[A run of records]
****

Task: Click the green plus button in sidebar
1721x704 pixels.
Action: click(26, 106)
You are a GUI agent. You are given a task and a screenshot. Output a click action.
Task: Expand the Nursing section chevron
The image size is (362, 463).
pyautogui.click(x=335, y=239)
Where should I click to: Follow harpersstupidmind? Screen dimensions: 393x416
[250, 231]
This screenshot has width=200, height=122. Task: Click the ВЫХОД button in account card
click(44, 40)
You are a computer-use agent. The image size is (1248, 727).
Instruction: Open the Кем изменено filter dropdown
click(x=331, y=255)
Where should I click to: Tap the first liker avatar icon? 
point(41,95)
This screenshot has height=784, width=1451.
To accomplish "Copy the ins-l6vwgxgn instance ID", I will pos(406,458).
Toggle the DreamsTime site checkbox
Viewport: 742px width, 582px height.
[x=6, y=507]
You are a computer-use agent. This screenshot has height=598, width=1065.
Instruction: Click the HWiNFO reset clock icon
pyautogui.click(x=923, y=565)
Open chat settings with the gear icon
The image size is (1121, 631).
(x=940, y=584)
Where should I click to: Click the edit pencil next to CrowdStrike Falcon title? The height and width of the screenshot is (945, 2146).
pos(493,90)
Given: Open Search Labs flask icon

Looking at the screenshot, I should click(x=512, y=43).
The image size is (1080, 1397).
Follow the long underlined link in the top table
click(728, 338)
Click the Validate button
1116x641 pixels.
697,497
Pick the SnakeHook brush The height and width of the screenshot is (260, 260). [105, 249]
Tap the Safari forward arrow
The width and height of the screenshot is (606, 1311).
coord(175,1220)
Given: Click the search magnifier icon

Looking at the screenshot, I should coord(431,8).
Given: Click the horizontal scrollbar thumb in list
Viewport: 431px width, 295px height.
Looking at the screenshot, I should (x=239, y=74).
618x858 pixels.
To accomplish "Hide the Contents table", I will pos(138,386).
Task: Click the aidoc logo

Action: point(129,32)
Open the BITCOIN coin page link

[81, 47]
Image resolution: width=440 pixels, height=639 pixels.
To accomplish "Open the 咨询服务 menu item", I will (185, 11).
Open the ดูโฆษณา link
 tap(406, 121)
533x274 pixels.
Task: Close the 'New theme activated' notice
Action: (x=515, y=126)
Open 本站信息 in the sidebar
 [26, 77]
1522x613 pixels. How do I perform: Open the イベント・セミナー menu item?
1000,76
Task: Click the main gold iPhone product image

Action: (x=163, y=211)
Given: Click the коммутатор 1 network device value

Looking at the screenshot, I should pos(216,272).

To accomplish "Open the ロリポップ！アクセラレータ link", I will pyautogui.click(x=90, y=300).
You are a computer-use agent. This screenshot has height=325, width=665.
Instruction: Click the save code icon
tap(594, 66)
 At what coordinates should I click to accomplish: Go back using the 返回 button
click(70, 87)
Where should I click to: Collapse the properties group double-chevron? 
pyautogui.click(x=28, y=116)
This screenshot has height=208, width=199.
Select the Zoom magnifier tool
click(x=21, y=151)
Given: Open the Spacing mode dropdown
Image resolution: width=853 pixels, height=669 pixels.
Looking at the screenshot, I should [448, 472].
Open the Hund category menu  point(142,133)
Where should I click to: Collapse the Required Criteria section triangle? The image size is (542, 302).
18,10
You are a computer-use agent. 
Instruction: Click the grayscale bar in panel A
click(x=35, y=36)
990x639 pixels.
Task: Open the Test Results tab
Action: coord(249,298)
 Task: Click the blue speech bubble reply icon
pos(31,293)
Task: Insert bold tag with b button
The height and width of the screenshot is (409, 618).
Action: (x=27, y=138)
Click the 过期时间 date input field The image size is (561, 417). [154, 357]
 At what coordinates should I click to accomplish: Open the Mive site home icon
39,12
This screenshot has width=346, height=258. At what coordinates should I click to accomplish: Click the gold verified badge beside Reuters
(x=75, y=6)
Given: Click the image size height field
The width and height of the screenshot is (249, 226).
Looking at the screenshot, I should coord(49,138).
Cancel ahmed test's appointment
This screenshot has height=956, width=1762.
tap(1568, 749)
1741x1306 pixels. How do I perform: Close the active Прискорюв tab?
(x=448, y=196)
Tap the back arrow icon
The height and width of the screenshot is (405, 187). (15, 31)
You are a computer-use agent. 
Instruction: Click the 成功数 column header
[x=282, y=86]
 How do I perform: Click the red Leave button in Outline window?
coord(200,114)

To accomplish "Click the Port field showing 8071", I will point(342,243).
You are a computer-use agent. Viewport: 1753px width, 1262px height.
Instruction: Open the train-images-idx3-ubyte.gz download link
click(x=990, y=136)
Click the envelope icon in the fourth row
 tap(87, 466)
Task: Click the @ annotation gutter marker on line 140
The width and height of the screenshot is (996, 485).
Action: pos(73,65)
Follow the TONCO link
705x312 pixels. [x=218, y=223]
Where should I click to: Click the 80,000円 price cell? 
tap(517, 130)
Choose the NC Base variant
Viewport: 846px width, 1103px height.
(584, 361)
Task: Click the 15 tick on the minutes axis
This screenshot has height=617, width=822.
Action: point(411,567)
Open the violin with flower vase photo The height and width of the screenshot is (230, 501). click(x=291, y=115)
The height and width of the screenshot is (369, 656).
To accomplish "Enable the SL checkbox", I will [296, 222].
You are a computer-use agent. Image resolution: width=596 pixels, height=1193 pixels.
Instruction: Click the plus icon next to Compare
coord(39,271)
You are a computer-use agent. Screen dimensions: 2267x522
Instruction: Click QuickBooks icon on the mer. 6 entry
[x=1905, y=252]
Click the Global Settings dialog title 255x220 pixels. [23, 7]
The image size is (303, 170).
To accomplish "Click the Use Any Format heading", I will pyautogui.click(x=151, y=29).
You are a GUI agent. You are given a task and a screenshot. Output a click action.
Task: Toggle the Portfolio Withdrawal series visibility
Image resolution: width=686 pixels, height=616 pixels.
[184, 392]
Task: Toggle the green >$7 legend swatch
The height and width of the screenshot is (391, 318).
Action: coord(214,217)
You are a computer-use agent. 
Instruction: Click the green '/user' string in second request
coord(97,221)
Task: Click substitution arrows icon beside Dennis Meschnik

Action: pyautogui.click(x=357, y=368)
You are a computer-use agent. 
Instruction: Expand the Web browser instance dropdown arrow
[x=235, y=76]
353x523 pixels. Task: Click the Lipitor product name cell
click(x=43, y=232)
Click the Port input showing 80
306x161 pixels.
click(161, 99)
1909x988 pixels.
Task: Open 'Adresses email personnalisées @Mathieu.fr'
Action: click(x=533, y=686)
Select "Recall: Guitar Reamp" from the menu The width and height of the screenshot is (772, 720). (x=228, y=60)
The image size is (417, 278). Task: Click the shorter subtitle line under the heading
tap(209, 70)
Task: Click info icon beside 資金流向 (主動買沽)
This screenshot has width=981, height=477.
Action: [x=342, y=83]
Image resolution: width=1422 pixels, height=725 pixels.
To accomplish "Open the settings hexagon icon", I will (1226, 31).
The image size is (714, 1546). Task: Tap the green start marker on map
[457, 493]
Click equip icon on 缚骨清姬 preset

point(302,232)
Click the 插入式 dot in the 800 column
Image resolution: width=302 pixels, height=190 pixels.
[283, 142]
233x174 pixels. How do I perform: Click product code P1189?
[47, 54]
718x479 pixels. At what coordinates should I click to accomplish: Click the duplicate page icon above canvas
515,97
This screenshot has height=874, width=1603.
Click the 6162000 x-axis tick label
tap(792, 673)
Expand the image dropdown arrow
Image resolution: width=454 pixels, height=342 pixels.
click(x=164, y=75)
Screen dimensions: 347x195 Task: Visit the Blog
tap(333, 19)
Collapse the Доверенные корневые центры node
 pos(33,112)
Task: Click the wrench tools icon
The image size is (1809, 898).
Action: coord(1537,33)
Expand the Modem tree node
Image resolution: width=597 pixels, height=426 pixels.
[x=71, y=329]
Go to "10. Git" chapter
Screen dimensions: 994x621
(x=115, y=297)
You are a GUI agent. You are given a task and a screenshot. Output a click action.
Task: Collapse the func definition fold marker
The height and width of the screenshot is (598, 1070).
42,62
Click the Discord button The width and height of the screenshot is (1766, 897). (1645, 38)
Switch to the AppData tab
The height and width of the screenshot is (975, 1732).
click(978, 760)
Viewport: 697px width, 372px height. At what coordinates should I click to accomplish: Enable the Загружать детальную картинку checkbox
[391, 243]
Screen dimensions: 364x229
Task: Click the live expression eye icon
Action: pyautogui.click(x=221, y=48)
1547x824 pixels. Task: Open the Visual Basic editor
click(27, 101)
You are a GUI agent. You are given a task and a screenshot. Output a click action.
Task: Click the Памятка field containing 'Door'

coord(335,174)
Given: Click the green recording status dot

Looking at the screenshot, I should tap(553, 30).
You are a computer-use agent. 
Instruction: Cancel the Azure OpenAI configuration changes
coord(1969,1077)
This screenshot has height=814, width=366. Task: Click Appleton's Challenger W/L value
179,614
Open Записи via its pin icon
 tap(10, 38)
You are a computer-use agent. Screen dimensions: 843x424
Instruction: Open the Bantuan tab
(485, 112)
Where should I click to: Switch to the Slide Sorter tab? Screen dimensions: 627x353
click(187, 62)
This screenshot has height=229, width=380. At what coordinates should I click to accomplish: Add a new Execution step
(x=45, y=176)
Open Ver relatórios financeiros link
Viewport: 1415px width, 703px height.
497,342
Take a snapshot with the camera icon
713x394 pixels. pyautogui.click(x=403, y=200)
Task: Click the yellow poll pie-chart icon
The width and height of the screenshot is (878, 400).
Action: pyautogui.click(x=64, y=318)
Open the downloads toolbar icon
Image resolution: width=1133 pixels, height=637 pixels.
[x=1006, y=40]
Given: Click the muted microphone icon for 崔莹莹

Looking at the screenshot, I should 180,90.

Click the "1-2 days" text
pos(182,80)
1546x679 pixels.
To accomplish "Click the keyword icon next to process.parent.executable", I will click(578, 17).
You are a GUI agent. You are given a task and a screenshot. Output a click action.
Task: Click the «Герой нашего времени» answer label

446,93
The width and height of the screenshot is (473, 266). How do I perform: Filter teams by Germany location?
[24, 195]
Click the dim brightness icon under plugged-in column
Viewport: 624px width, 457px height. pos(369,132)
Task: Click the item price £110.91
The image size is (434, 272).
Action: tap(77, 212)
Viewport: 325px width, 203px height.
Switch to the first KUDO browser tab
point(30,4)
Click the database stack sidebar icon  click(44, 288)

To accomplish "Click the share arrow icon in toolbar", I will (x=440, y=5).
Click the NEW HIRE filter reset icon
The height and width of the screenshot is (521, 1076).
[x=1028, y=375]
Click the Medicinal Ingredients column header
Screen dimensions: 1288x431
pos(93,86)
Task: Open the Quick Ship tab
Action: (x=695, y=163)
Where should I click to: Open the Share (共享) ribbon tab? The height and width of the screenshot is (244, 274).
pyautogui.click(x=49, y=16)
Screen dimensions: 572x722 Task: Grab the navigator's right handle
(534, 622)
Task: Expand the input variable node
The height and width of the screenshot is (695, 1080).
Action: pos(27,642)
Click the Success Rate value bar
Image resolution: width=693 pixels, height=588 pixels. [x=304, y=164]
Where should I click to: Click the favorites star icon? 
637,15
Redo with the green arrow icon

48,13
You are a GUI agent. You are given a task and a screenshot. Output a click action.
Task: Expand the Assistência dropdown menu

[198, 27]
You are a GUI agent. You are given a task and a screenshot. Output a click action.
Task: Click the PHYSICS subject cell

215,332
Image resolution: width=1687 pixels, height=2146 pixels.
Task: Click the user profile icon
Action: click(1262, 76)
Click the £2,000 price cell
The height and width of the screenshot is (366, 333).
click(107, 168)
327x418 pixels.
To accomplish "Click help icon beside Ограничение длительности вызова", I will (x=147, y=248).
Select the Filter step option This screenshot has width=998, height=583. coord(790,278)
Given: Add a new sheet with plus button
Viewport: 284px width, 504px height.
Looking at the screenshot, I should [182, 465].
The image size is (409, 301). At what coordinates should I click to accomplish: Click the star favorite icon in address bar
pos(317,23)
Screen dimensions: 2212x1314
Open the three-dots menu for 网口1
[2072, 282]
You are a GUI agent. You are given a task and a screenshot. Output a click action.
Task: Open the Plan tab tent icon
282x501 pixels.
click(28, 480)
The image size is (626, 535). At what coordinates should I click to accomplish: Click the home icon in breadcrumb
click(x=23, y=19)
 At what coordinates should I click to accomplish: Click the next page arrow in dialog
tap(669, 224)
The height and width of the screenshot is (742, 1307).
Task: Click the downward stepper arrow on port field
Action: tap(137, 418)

****

**WHAT YOU SHOULD DO**. Copy the material from the line with "Task: Toggle the green >$7 legend swatch" up to and including the line with "coord(97,221)", keeping every line. Shift each coordinate in the answers by adding 147 to it.

**ANSWER BELOW**.
Task: Toggle the green >$7 legend swatch
The height and width of the screenshot is (391, 318).
Action: coord(361,364)
You are a computer-use agent. 
Instruction: Click the green '/user' string in second request
coord(244,368)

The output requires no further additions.